When the eminent landscape artist John Glover emigrated from England to Van Diemen’s Land, he was accompanied by his wife and eldest son, John Richardson Glover.1 He was sixty-four; John Richardson forty-one. Arriving in Hobart Town in April 1831, they were reunited with his three other sons, who had begun farming on palawa land two years earlier. In 1832 John was granted land by the Nile River in northern Tasmania where they built their house Patterdale. Here he re-established his painting practice, ably supported by John Richardson as studio assistant and farmer. As we know well, John became Tasmania’s most renowned colonial landscape artist. An art teacher in England, John Richardson’s own artistic output in Van Diemen’s Land was limited, and he is best known now for pen and wash drawings recording local buildings and letters describing of their life and activities, significant documents about colonial Tasmanian settlement.

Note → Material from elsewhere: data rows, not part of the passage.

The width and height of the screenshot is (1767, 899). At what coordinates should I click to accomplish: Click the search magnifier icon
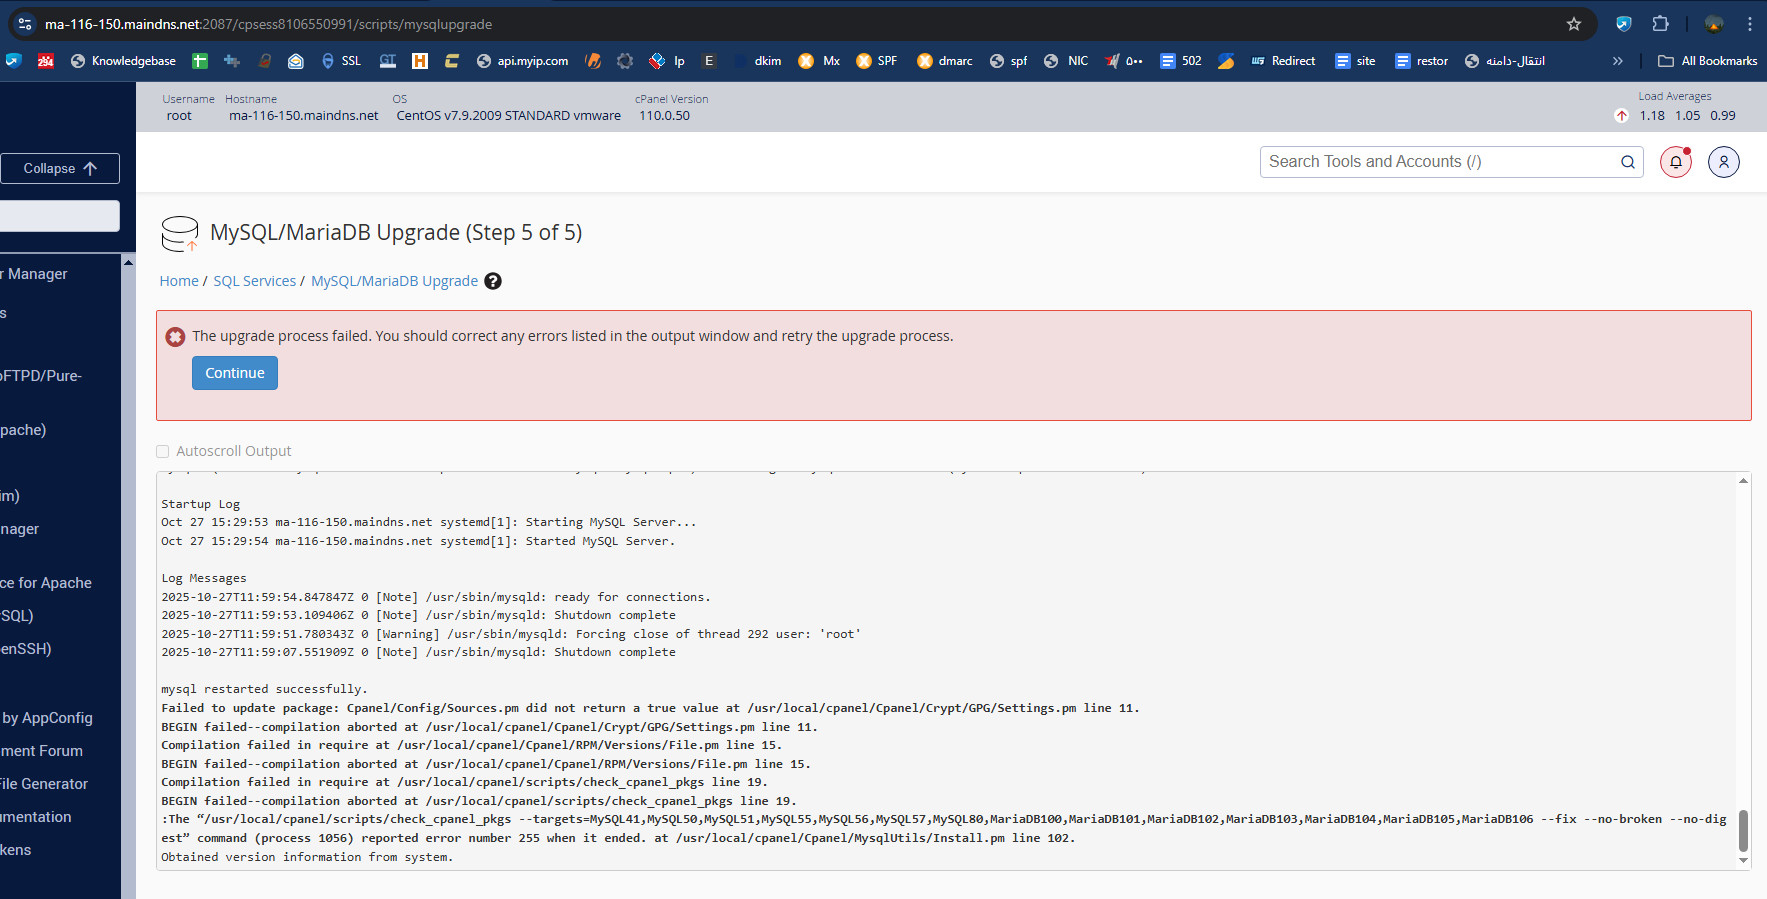(1627, 162)
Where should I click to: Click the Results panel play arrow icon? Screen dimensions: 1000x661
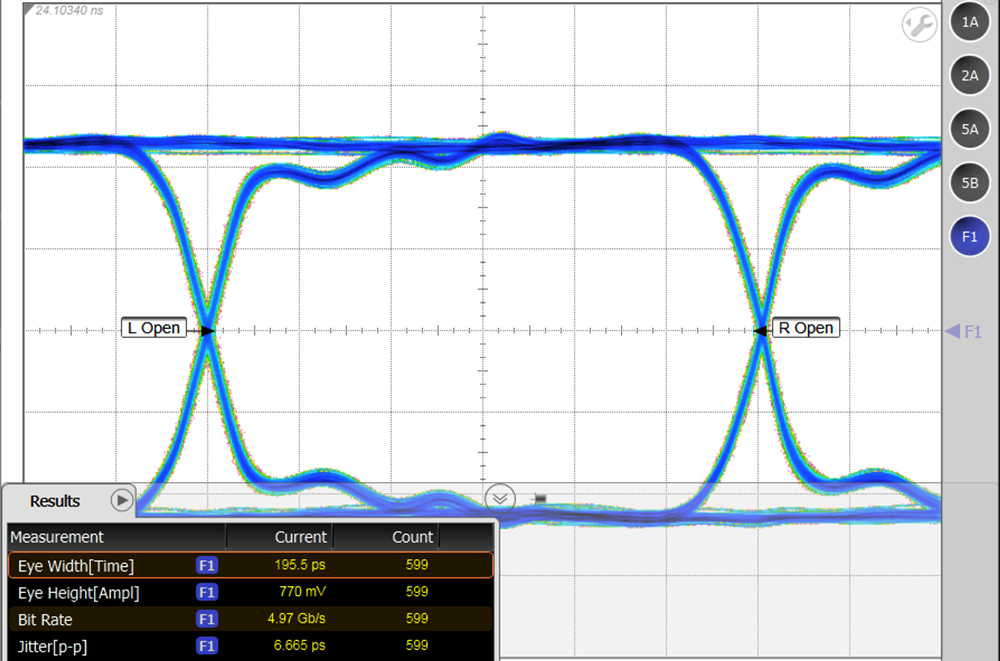122,500
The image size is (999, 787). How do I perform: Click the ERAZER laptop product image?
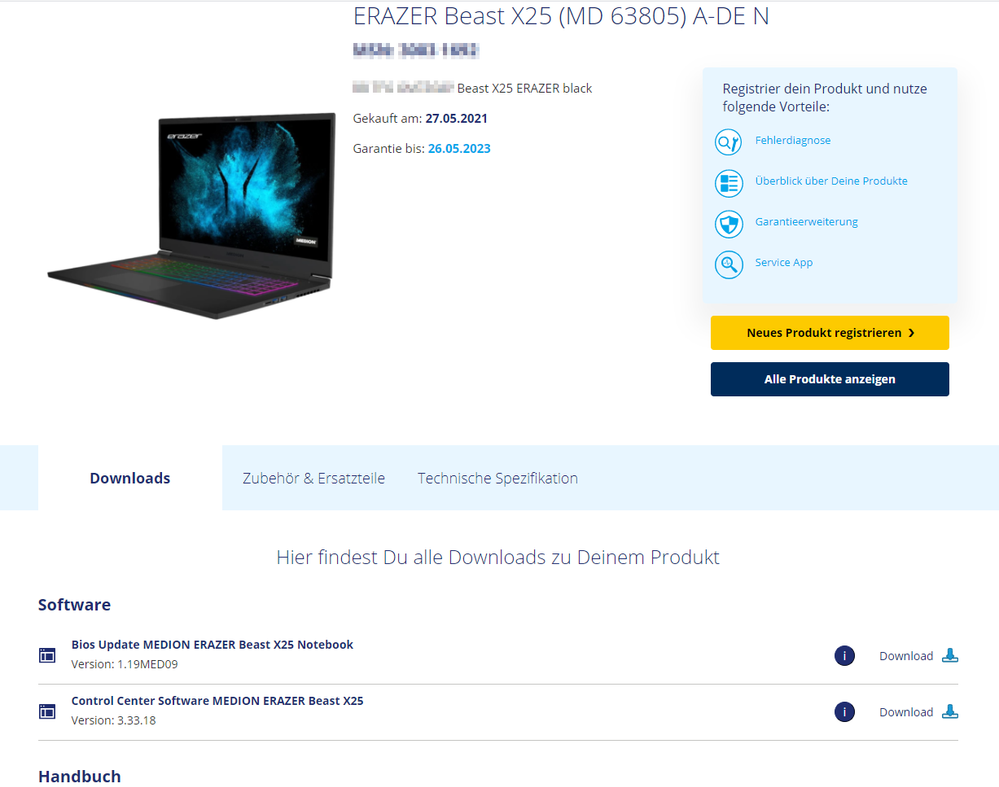pyautogui.click(x=192, y=215)
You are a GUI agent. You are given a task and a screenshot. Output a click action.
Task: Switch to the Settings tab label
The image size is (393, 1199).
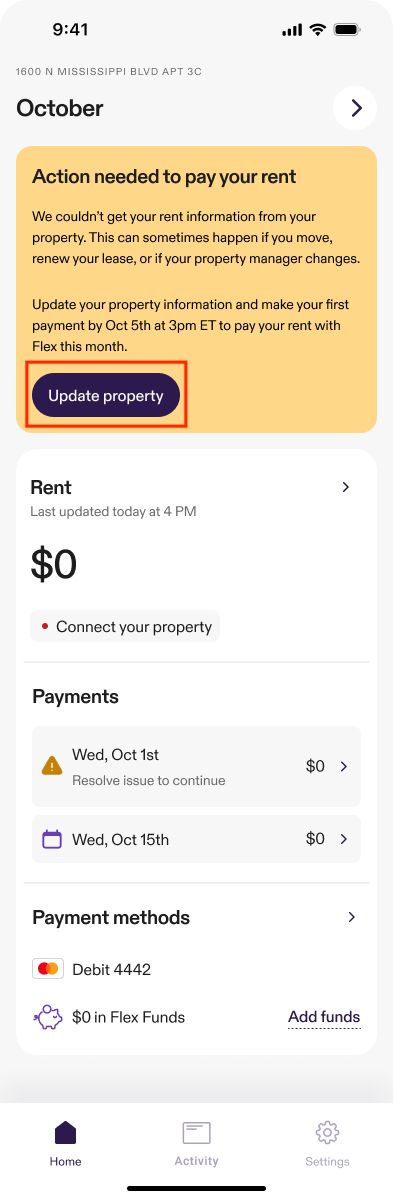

This small sketchbook draws upon the talents and activities of both artists. It is one of the extant examples showing John Richardson’s close artistic relationship with his father, and the vital role that sketching, copying and re-using earlier visual records played before the development of photography. The book contains thirty-nine (previously forty-four) small monochromatic landscapes – the features outlined in pen and ink and enhanced with even tonal washes, which evoke the atmosphere and luminosity of the Italian vistas depicted. A hand-written index, titled Views in Italy, provides locations for the topographical vistas: St Peter’s in Rome, Lake Nemi, the Taro River, Suza and so on.2
Yet John Richardson is not known to have visited Italy. Instead, the numbers at the lower left of each drawing correspond with sketches in one of the 104 sketchbooks John had brought with him to Van Diemen’s Land. John is known to have been an inveterate sketcher and traveller, often fitting multiple sketches per page. His pupil Edward Price wrote: ‘His knowledge was almost entirely derived from the Study of Nature and not from Works of Art. His numerous Sketchbooks are full of Indian Ink drawings made at all hours… Nothing escaped his observation and he never lost an opportunity of noting down anything that was worth remembering.’3 During 1818 John had travelled to Italy, seeing in the flesh picturesque views and edifices that he would have previously only studied in engravings and other tourists’ art. His only surviving Italian sketchbook, Sketchbook 87, is held by the Tasmanian Museum and Art Gallery, Hobart and records some of the evocative landscapes, churches and Roman ruins that he had seen. It is well known that John called upon his sketchbooks throughout his life: in 1835 at Patterdale, for example, he painted My last view of Italy, looking from the Alps over Suza (Art Gallery of New South Wales).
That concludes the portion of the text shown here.